Not perfect, though it will give us some extra FP tests that we can run at -Ofast and other flags that need FP_TOLERANCE testing.

As I was mentioning, this is intended only for the Polybench, that are following a pretty regular pattern of testing loop kernels.
The patch makes 2mm run correctly for CFLAGS="", "-Ofast", and "-O3 -ffp-contract=on".
I have not looked at the other failing benchmarks to say whether this can apply to those.
I know that oggenc would be impossible to modify like this.

Right. Abe was trying to change the Make/CMake files, which could be a one-size-fits-all solution. If that works, I think we should go with that.

There are also these resource problems I was mentioning:

  • compilation time will double: e.g., Polly will optimize both kernels,
  • compute time on the device will more than double: running the kernel twice, plus an extra loop over both outputs to compare with FP_TOLERANCE.

Those two are true for all solutions we can come up with. 2mm takes 100s on ARM and 3mm takes 150s. Doubling ~50 could make it several minutes longer.

You were proposing getting something running first, then change later, but with a tolerance of 0.0001 after all aggregations, I think we could have FP=on and that tolerance in fpcmp and just run the default as a first approach, then later expand the FP=off compare.

Of course, that only works if the tolerance is low enough on all 50.

  • memory requirements on the device will almost double: added one extra output array, input arrays are not modified, so no need to duplicate them,

Abe's solution wouldn't incur in additional memory consumption, but it would take longer to prepare/compile/run two completely different models of the same benchmark.

cheers,
--renato

sebpop added a comment.Oct 7 2016, 5:17 AM

As I was mentioning, this is intended only for the Polybench, that are following a pretty regular pattern of testing loop kernels.
The patch makes 2mm run correctly for CFLAGS="", "-Ofast", and "-O3 -ffp-contract=on".
I have not looked at the other failing benchmarks to say whether this can apply to those.
I know that oggenc would be impossible to modify like this.

Right.

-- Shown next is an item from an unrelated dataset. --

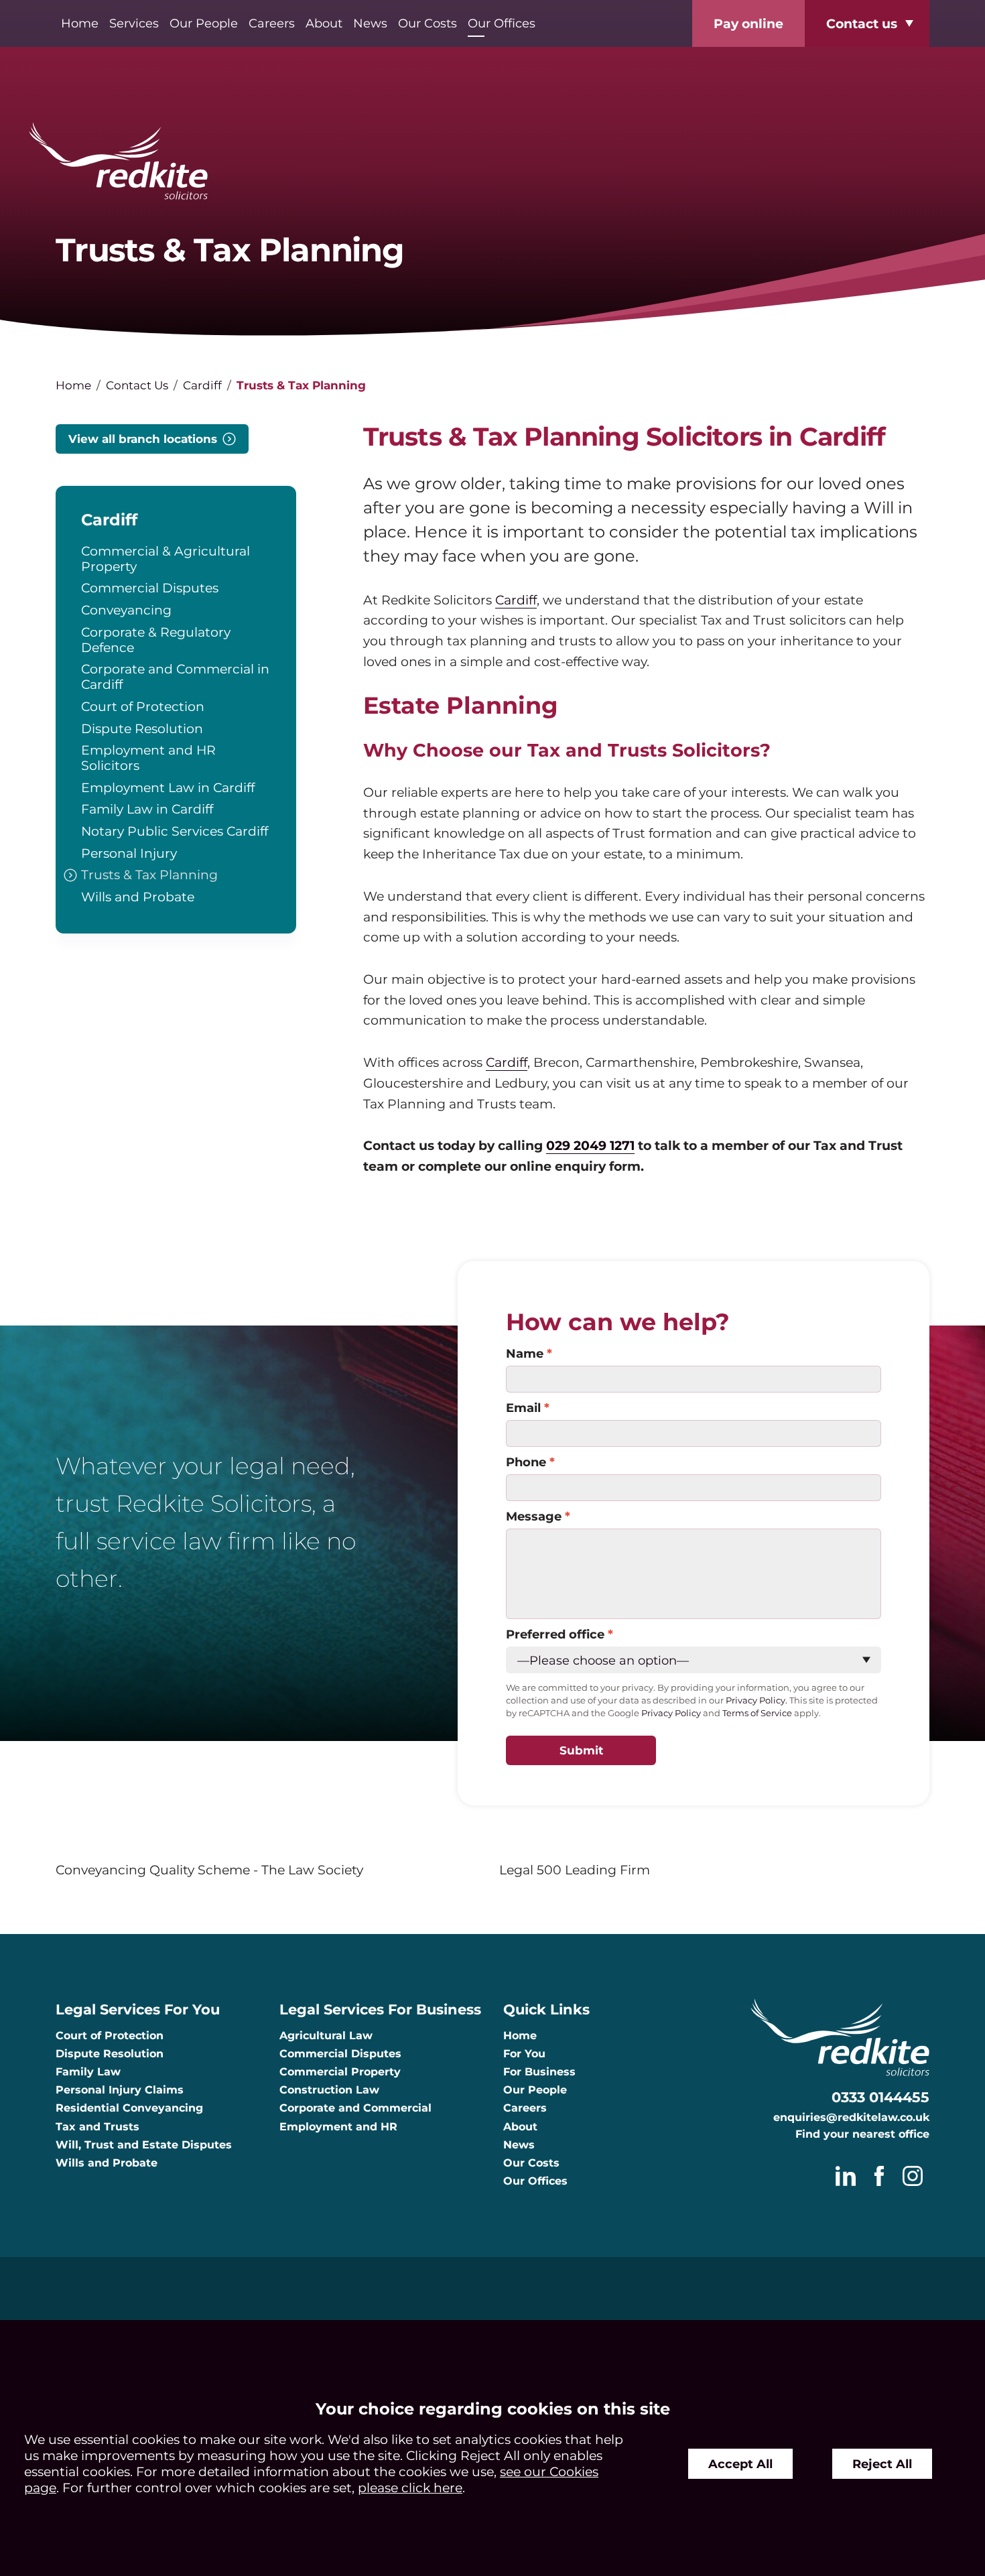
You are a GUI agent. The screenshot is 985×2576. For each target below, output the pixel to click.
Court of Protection (142, 706)
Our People (204, 23)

Abe was trying to change the Make/CMake files, which could be a one-size-fits-all solution. If that works, I think we should go with that.

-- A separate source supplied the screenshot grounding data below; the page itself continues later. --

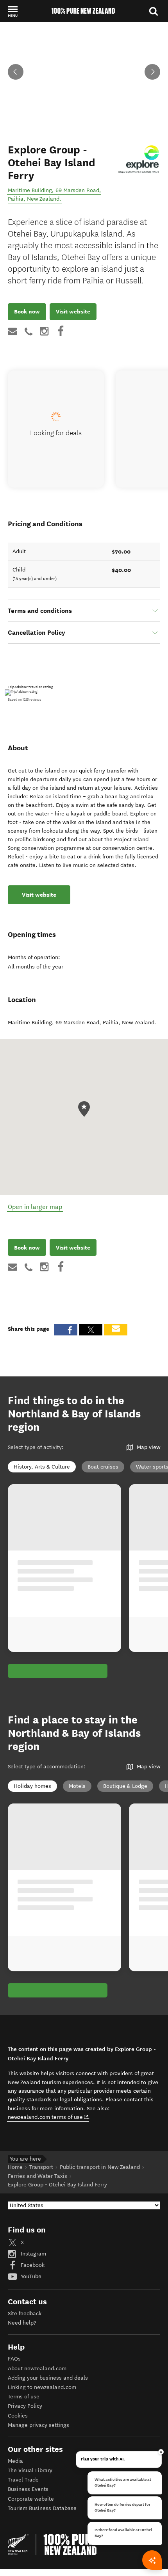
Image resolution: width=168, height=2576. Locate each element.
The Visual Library (30, 2470)
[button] (13, 11)
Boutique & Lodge (125, 1786)
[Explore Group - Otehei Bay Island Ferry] (138, 162)
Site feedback (24, 2313)
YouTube (30, 2276)
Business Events (28, 2489)
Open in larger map (35, 1207)
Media (15, 2461)
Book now (27, 311)
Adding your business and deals (48, 2378)
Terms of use (23, 2396)
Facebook (32, 2265)
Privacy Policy (25, 2406)
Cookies (18, 2415)
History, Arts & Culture (42, 1466)
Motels (77, 1786)
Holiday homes (32, 1786)
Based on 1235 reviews (24, 699)
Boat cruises (103, 1466)
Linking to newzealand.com (42, 2387)
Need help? (22, 2323)
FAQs (14, 2358)
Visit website (73, 311)
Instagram (32, 2253)
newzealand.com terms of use (48, 2116)
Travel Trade (23, 2479)
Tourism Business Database (42, 2508)
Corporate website (31, 2499)
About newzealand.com (37, 2368)
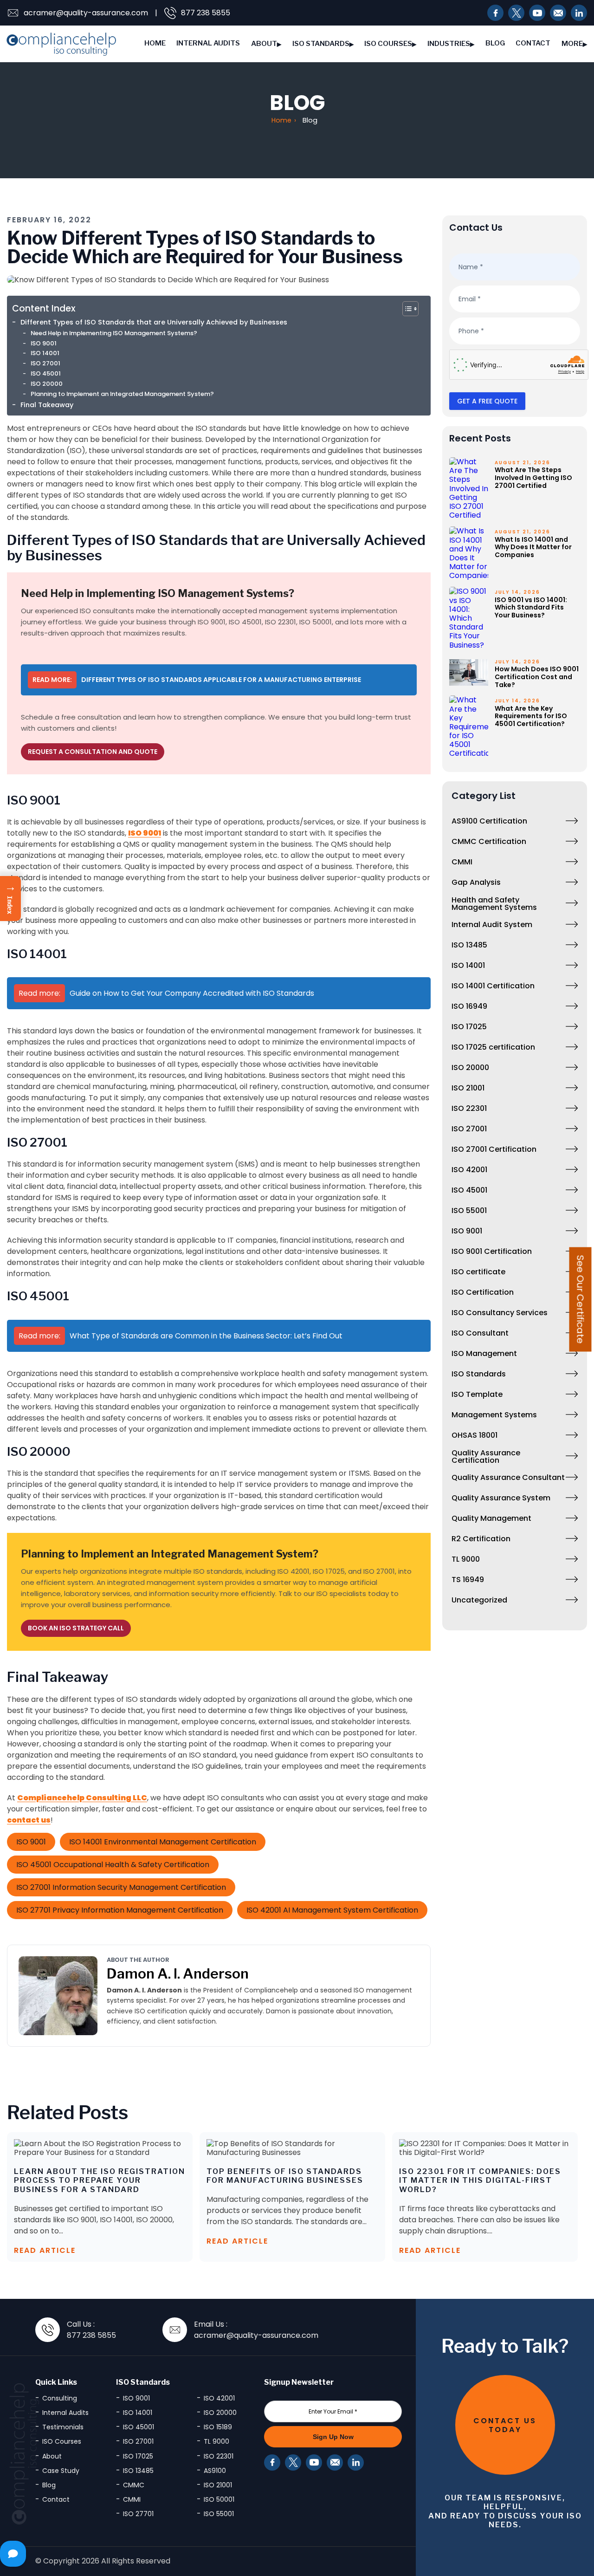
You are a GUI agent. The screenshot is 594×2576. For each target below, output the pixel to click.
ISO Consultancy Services (500, 1312)
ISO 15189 (218, 2427)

There are also these resource problems I was mentioning:

  • compilation time will double: e.g., Polly will optimize both kernels,
  • compute time on the device will more than double: running the kernel twice, plus an extra loop over both outputs to compare with FP_TOLERANCE.

Those two are true for all solutions we can come up with. 2mm takes 100s on ARM and 3mm takes 150s. Doubling ~50 could make it several minutes longer.

You were proposing getting something running first, then change later, but with a tolerance of 0.0001 after all aggregations, I think we could have FP=on and that tolerance in fpcmp and just run the default as a first approach, then later expand the FP=off compare.

Of course, that only works if the tolerance is low enough on all 50.

I think that the tolerance may be even smaller for the way this patch checks for the outputs in Polybench.
FP_tolerance should be selected (computed as suggested by Stephen) on a per benchmark basis.

  • memory requirements on the device will almost double: added one extra output array, input arrays are not modified, so no need to duplicate them,

Abe's solution wouldn't incur in additional memory consumption, but it would take longer to prepare/compile/run two completely different models of the same benchmark.

Also don't forget Abe's solution has two negative points addressed by this patch:

The good things about this patch:

  • no modifications to CMake and Makefiles (Matthias was complaining about the added complexity to the build system)
  • no extra space to store the extra reference output (1GB extra space and transfer over the network in the case of separate test devices, i.e., ARM)
sebpop added a subscriber: scanon.Oct 7 2016, 5:18 AM

I think that the tolerance may be even smaller for the way this patch checks for the outputs in Polybench.
FP_tolerance should be selected (computed as suggested by Stephen) on a per benchmark basis.

Agreed.

cheers,
--renato

sebpop updated this revision to Diff 74327.Oct 11 2016, 11:16 PM
sebpop edited edge metadata.

Complete patch implementing Proposal 2 for Polybench.

There are 5 benchmarks that need more attention: they require different FP_ABSTOLERANCE and different initial values to be able to compare "-O0 -ffp-contract=off" to "-Ofast":

polybench/linear-algebra/kernels/symm, FP_ABSTOLERANCE=10
polybench/linear-algebra/solvers/gramschmidt, FP_ABSTOLERANCE=1
polybench/medley/reg_detect, FP_ABSTOLERANCE=1e4
polybench/stencils/adi, FP_ABSTOLERANCE=1e4
polybench/stencils/seidel-2d, FP_ABSTOLERANCE=1e-5

sebpop updated this revision to Diff 74754.Oct 14 2016, 5:01 PM
sebpop edited edge metadata.

Updated patch fixes problems in adi and reg_detect.
All polybench pass with -O3 -ffp-contract=on and off on x86_64-linux.
Ok to commit?

MatzeB accepted this revision.Oct 14 2016, 5:12 PM
MatzeB edited edge metadata.

LGTM, thanks for fixing this properly. I leave the final approval to Renato.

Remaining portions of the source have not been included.